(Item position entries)
************

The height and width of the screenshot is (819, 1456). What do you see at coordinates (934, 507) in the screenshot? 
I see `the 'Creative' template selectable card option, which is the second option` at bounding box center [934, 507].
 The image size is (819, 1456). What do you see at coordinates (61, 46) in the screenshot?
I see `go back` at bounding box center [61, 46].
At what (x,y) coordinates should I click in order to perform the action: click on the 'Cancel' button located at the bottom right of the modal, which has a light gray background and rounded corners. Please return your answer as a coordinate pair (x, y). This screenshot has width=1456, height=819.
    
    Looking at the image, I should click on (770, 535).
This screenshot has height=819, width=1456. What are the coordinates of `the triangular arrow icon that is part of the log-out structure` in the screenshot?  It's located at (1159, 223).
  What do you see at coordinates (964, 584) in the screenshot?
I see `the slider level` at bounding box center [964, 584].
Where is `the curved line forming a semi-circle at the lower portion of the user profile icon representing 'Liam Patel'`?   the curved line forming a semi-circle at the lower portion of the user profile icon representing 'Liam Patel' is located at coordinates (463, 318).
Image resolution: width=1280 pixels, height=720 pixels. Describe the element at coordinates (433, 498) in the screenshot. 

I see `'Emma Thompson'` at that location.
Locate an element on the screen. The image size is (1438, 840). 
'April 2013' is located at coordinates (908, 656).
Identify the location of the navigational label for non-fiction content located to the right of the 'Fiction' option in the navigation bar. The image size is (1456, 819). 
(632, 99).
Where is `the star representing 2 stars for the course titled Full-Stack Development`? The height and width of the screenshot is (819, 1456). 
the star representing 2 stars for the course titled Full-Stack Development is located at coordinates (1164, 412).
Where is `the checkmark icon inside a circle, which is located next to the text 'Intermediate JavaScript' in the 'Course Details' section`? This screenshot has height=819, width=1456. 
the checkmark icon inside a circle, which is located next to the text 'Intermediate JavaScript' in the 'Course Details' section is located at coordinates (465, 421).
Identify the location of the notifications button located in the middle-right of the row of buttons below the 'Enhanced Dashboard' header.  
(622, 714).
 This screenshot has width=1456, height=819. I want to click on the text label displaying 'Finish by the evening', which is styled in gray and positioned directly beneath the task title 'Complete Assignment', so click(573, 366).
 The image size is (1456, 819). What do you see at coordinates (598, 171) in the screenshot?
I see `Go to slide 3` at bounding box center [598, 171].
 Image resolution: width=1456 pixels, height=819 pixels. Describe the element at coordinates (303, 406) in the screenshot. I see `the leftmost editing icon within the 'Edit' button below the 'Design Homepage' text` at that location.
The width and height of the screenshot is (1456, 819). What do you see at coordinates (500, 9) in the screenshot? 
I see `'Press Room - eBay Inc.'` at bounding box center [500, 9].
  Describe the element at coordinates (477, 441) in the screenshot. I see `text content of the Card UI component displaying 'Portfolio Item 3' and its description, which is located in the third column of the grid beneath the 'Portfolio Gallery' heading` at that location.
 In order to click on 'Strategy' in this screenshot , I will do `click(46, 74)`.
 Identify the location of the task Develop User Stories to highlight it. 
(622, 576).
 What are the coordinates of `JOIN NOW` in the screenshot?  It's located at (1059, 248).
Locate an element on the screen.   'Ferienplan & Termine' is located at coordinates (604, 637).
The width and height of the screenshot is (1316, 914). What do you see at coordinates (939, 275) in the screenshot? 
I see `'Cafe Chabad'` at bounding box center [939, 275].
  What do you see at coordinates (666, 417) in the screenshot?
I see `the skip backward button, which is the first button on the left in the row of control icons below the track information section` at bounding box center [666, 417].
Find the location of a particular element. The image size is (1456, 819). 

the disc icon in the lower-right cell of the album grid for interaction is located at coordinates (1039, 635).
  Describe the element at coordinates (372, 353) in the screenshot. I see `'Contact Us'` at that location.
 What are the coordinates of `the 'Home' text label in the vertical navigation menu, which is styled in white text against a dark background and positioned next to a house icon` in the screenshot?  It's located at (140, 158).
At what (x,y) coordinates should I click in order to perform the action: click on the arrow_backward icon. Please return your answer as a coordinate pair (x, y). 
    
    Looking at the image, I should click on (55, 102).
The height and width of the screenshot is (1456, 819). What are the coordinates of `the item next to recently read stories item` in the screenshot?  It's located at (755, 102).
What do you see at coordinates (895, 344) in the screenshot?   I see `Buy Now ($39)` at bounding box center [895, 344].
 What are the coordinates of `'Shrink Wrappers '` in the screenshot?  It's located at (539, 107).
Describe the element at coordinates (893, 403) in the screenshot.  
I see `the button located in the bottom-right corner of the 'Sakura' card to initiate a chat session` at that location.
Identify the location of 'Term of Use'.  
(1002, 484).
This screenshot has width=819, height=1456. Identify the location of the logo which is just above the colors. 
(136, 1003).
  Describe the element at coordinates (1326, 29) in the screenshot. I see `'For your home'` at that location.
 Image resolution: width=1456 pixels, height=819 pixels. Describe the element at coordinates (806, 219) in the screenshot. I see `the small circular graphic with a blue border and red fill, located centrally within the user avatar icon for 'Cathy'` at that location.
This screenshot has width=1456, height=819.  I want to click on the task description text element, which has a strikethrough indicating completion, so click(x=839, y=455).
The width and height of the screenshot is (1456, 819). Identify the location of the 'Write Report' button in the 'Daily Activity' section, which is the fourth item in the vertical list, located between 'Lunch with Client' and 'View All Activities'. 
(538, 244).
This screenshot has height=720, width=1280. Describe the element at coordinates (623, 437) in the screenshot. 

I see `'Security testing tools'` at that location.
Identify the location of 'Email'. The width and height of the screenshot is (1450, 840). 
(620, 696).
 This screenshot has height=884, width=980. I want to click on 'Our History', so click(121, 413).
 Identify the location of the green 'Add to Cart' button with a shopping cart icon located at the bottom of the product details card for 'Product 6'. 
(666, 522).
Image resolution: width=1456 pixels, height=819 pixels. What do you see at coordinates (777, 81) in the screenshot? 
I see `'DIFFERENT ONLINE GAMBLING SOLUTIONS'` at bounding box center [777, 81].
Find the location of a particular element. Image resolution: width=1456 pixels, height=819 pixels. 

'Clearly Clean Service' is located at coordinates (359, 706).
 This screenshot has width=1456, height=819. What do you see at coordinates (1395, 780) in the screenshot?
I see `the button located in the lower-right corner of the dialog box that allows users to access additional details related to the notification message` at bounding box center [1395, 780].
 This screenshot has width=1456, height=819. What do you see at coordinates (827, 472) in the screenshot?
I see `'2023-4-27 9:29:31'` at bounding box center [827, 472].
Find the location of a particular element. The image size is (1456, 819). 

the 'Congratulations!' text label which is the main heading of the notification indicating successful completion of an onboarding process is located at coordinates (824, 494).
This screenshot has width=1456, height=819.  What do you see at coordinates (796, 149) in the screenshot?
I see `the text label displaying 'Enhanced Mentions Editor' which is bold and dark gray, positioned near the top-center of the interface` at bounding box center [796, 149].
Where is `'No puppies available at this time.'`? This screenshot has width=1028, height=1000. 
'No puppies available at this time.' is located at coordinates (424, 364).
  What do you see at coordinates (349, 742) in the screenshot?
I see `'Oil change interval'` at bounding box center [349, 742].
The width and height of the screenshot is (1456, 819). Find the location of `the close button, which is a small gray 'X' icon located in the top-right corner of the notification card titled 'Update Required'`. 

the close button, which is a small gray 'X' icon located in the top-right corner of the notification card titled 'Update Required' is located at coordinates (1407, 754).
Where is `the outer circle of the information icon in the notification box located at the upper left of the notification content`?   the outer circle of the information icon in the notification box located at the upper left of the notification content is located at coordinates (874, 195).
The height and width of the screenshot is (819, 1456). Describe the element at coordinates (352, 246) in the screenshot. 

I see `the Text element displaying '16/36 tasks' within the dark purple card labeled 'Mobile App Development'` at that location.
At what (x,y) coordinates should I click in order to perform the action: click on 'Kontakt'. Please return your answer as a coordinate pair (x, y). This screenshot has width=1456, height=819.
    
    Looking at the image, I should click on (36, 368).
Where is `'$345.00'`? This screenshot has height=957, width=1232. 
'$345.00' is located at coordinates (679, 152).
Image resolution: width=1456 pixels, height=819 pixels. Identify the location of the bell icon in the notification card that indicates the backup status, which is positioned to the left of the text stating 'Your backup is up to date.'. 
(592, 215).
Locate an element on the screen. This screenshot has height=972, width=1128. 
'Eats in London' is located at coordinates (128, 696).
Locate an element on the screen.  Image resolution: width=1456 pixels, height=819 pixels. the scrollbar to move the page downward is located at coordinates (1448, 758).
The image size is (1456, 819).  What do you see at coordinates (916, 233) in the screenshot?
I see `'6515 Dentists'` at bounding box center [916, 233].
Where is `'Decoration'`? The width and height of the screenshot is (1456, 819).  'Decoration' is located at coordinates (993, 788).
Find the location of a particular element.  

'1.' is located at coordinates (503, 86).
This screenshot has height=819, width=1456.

************

- Exercise directions: Reproduce verbatim the lines of the data from the line containing "The width and height of the screenshot is (1456, 819). Find" through the line containing "coordinates (1407, 754).", including both of those lines.

- Solution:
The width and height of the screenshot is (1456, 819). Find the location of `the close button, which is a small gray 'X' icon located in the top-right corner of the notification card titled 'Update Required'`. 

the close button, which is a small gray 'X' icon located in the top-right corner of the notification card titled 'Update Required' is located at coordinates (1407, 754).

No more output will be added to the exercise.